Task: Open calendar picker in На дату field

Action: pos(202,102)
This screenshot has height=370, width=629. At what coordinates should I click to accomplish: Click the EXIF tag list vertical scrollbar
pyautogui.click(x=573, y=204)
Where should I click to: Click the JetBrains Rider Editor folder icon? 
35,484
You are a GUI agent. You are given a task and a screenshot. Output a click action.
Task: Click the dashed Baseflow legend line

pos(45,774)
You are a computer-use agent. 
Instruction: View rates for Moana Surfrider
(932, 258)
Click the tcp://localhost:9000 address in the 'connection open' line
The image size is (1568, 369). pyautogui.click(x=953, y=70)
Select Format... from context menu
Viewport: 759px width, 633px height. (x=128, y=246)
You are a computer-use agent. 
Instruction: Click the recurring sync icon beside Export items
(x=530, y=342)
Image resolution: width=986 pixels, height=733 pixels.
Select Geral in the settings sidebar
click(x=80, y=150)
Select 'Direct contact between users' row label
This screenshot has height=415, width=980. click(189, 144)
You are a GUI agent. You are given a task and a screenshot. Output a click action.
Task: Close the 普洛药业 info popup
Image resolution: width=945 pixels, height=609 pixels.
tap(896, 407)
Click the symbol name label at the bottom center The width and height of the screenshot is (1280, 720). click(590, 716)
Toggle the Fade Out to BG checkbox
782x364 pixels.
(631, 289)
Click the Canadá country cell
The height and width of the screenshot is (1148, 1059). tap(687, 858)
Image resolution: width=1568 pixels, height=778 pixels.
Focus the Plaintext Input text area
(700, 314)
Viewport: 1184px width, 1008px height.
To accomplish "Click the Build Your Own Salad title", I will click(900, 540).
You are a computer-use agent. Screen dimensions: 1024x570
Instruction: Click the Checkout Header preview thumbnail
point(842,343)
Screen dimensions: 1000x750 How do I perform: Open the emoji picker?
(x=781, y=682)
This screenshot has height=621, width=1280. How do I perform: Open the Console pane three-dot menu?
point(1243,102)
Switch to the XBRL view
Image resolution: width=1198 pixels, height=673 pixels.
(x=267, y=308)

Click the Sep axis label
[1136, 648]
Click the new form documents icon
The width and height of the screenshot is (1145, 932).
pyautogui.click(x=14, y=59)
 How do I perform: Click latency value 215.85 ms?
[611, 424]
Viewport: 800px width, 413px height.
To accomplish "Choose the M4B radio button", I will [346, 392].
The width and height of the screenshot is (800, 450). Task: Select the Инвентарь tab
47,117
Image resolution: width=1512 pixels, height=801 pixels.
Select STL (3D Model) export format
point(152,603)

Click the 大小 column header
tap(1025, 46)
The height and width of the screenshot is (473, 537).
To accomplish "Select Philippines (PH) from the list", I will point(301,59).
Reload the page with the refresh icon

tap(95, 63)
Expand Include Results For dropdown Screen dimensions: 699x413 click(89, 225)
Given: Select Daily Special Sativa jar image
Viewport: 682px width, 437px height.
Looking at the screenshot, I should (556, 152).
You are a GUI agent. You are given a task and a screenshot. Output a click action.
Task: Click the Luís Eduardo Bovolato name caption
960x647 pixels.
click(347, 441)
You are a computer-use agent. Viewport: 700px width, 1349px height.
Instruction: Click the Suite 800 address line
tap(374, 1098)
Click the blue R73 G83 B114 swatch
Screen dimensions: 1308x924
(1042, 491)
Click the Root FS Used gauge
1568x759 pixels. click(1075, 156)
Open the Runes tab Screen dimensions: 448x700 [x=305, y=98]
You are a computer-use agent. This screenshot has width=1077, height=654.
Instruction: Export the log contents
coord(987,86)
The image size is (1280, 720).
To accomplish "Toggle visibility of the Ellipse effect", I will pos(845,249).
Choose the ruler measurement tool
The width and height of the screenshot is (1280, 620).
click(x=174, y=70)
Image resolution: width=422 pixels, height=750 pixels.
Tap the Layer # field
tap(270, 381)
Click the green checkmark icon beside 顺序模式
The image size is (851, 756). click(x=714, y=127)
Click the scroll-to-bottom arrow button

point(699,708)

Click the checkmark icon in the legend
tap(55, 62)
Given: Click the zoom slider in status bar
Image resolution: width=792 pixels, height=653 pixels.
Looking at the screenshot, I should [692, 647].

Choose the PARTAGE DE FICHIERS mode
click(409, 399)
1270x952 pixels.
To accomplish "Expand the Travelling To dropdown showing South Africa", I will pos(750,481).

----------------

**Problem:**
Select all lines in the listing that include the word "Expand".

**Completed exercise:**
Expand Include Results For dropdown Screen dimensions: 699x413 click(89, 225)
To accomplish "Expand the Travelling To dropdown showing South Africa", I will pos(750,481).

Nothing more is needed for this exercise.